| your Linux construction kit
Source

Grafana, Prometheus & Alerting on ZFS — observe everything, lose nothing.

Monitoring data is the most undervalued data on a server. You only realize you needed last month's CPU graph after the outage. Prometheus stores metrics as time series. Grafana renders them into dashboards. Alertmanager wakes you up when something goes wrong. On kldloadOS, all of this sits on ZFS datasets — snapshotable, compressible, replicable. Your monitoring history is as durable as your production data.

kst is the terminal view. Grafana is the browser view. Same infrastructure, same metrics, different interface. Use kst when you're SSH'd in at 2 AM. Use Grafana when you're reviewing trends over coffee. They complement each other — they don't compete.

1. ZFS datasets for the monitoring stack

Every component gets its own dataset. Separate datasets mean separate recordsizes, separate snapshot policies, and separate compression ratios. Prometheus TSDB writes are append-heavy with periodic compactions — 128k recordsize and zstd compression are ideal. Grafana's SQLite database is tiny but critical — snapshot it frequently so you never lose a dashboard.

Create dedicated datasets

# Prometheus TSDB — append-heavy, compresses well
zfs create -o recordsize=128k -o compression=zstd -o atime=off \
    -o mountpoint=/srv/prometheus rpool/srv/prometheus

# Grafana config and SQLite DB — small but precious
zfs create -o recordsize=32k -o compression=zstd -o atime=off \
    -o mountpoint=/srv/grafana rpool/srv/grafana

# Alertmanager data — silence history, notification log
zfs create -o recordsize=32k -o compression=zstd -o atime=off \
    -o mountpoint=/srv/alertmanager rpool/srv/alertmanager

# Check them
kdf
A filing cabinet with one big drawer is a junk drawer. Separate drawers for invoices, contracts, and receipts means you can lock, copy, or move each one independently. Datasets are drawers.

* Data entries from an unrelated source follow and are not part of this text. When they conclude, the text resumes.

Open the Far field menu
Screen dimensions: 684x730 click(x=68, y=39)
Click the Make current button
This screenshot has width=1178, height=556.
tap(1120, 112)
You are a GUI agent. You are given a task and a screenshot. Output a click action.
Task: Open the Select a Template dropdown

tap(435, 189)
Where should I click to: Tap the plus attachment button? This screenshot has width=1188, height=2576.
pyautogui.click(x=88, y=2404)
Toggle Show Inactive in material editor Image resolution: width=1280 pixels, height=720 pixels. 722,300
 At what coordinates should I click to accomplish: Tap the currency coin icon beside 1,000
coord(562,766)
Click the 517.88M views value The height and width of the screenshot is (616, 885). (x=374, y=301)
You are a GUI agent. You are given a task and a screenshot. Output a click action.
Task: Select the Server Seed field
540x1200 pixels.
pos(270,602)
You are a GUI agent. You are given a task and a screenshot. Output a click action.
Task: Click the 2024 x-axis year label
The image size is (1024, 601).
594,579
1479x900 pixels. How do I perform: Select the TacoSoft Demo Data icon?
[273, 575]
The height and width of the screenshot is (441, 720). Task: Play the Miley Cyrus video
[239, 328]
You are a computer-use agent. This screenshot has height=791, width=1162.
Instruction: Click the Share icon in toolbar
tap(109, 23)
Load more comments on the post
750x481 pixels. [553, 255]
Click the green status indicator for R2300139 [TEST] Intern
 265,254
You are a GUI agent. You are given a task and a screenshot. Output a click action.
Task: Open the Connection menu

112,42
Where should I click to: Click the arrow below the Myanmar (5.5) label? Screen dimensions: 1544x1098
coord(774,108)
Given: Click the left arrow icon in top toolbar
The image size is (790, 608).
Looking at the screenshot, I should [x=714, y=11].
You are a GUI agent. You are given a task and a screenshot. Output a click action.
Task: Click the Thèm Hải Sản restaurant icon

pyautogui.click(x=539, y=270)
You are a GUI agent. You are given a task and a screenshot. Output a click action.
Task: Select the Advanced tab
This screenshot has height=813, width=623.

Sanoid snapshot policy for monitoring data

# /etc/sanoid/sanoid.conf — monitoring datasets

[rpool/srv/prometheus]
    use_template = monitoring
    recursive = no

[rpool/srv/grafana]
    use_template = monitoring-critical
    recursive = no

[rpool/srv/alertmanager]
    use_template = monitoring
    recursive = no

[template_monitoring]
    hourly = 48
    daily = 30
    monthly = 6
    yearly = 0
    autosnap = yes
    autoprune = yes

[template_monitoring-critical]
    # Grafana dashboards are hand-crafted — keep more history
    hourly = 72
    daily = 90
    monthly = 12
    yearly = 1
    autosnap = yes
    autoprune = yes
You back up your database every night. Why wouldn't you back up the dashboards that tell you whether the database is healthy? Grafana configs are infrastructure too.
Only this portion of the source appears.